Assigned task.
Every line of the records counts; transcribe each one exactly.
—————
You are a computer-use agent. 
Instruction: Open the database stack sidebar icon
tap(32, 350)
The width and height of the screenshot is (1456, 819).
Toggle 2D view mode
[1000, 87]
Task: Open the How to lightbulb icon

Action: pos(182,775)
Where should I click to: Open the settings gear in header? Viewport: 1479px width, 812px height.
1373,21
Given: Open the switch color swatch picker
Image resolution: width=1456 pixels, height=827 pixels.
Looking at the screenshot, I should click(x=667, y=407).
—————
Solution to the exercise.
You are a computer-use agent. 
Instruction: Open the database stack sidebar icon
tap(32, 350)
The width and height of the screenshot is (1456, 819).
Toggle 2D view mode
[1000, 87]
Task: Open the How to lightbulb icon

Action: pos(182,775)
Where should I click to: Open the settings gear in header? Viewport: 1479px width, 812px height.
1373,21
Given: Open the switch color swatch picker
Image resolution: width=1456 pixels, height=827 pixels.
Looking at the screenshot, I should click(x=667, y=407).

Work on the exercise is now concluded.